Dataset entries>
□ □ □ □ □

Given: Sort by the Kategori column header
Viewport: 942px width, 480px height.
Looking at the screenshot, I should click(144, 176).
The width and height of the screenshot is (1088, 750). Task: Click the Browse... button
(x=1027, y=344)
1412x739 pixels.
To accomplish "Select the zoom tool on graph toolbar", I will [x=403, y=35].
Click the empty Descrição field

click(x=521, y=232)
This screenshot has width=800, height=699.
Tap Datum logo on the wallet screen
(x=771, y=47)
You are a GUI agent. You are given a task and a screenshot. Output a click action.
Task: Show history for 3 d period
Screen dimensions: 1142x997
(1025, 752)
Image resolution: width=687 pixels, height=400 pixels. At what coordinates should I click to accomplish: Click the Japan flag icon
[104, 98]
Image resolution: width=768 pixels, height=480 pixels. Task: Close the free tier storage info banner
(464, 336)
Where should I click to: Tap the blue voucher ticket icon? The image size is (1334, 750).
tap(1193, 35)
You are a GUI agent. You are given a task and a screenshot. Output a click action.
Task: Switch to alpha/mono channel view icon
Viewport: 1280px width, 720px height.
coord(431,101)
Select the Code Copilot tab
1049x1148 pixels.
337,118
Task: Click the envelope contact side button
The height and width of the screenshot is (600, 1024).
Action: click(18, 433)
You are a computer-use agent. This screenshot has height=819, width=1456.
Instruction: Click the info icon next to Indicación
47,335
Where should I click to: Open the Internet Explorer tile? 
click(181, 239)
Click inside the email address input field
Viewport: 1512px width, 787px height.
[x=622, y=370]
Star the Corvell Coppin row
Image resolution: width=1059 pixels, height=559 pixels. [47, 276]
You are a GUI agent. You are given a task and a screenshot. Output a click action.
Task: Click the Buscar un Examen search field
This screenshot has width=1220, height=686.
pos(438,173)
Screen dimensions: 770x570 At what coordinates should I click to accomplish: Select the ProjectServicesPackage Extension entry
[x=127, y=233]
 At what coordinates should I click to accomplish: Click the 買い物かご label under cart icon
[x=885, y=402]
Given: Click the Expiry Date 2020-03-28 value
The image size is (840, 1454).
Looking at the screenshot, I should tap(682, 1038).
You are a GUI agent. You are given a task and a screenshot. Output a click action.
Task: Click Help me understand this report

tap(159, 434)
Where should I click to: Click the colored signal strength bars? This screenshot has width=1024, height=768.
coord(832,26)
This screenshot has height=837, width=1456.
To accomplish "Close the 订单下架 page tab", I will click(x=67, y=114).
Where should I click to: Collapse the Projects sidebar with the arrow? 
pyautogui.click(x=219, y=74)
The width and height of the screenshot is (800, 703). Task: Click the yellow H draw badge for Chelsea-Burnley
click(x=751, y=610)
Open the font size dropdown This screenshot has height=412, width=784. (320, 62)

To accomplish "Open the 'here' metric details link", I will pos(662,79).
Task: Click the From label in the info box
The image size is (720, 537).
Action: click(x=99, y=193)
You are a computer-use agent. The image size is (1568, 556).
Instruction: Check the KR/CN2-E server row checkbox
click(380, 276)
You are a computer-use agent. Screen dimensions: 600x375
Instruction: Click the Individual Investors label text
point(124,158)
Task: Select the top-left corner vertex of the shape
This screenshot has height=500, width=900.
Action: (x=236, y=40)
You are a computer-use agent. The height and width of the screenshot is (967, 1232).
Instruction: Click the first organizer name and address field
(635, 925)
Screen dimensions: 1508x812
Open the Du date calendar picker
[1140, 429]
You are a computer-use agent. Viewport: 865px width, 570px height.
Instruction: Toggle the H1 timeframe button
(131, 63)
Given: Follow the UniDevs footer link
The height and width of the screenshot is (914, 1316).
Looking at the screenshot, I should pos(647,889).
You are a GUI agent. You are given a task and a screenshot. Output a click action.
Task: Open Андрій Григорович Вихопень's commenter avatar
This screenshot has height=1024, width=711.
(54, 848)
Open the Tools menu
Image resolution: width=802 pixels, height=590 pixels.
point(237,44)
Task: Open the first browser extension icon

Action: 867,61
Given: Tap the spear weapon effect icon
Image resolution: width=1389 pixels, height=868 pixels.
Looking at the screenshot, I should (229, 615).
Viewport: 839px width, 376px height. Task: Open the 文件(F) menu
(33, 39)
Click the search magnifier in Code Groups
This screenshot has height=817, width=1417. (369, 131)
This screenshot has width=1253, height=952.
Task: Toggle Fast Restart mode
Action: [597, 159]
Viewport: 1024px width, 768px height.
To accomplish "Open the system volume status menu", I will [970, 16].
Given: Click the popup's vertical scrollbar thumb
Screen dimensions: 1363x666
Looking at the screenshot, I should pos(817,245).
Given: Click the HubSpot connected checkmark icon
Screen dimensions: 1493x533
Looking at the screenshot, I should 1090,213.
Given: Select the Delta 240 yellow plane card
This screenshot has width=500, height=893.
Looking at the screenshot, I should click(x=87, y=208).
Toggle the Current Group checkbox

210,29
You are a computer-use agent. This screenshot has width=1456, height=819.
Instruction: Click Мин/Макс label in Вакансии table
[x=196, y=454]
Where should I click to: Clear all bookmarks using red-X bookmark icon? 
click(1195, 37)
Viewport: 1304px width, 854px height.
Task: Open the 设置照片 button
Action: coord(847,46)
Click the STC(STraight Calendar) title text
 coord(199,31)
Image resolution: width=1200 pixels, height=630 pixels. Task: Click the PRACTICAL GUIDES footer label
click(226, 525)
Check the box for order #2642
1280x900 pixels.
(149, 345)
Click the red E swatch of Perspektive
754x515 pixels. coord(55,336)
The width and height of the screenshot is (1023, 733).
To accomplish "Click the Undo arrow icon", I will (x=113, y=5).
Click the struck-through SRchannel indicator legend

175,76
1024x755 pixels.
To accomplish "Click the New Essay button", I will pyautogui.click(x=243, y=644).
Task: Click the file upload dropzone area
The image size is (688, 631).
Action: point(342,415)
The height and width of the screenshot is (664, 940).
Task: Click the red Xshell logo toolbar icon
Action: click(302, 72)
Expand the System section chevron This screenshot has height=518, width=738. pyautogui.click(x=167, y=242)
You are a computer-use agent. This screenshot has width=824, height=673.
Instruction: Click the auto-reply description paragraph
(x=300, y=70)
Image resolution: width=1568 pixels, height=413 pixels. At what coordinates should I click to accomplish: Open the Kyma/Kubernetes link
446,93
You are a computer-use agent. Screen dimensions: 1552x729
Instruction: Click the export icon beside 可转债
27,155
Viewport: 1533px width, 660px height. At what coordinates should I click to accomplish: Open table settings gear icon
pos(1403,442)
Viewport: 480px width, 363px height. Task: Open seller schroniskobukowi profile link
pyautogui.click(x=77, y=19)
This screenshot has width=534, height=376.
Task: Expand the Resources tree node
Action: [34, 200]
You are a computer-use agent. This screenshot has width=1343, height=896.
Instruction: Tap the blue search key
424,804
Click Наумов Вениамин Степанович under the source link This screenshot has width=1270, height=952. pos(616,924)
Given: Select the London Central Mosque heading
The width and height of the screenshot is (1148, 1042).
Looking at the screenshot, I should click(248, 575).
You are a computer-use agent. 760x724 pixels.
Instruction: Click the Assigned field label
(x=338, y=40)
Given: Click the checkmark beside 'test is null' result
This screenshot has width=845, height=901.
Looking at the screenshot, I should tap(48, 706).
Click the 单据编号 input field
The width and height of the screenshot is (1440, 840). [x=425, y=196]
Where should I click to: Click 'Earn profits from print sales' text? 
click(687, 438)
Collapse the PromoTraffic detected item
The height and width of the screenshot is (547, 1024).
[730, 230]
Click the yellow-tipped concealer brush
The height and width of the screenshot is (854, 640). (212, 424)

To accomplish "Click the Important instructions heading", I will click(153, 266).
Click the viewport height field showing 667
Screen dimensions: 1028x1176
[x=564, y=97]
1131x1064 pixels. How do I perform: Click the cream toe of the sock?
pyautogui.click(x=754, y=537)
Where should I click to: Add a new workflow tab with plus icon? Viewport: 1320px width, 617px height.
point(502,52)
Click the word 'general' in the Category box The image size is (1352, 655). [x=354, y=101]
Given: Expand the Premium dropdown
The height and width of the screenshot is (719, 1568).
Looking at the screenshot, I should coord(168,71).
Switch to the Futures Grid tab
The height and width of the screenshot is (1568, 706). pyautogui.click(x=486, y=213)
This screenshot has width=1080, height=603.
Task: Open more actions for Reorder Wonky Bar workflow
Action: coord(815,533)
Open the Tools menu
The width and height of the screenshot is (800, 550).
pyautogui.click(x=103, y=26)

□ □ □ □ □

What the exercise asks> Begin with the line above that has "Task: Click the From label in the info box" and continue through the line that has "Task: Select the", setting each one down exactly. Stop there.

Exercise result>
Task: Click the From label in the info box
The image size is (720, 537).
Action: click(x=99, y=193)
You are a computer-use agent. The image size is (1568, 556).
Instruction: Check the KR/CN2-E server row checkbox
click(380, 276)
You are a computer-use agent. Screen dimensions: 600x375
Instruction: Click the Individual Investors label text
point(124,158)
Task: Select the top-left corner vertex of the shape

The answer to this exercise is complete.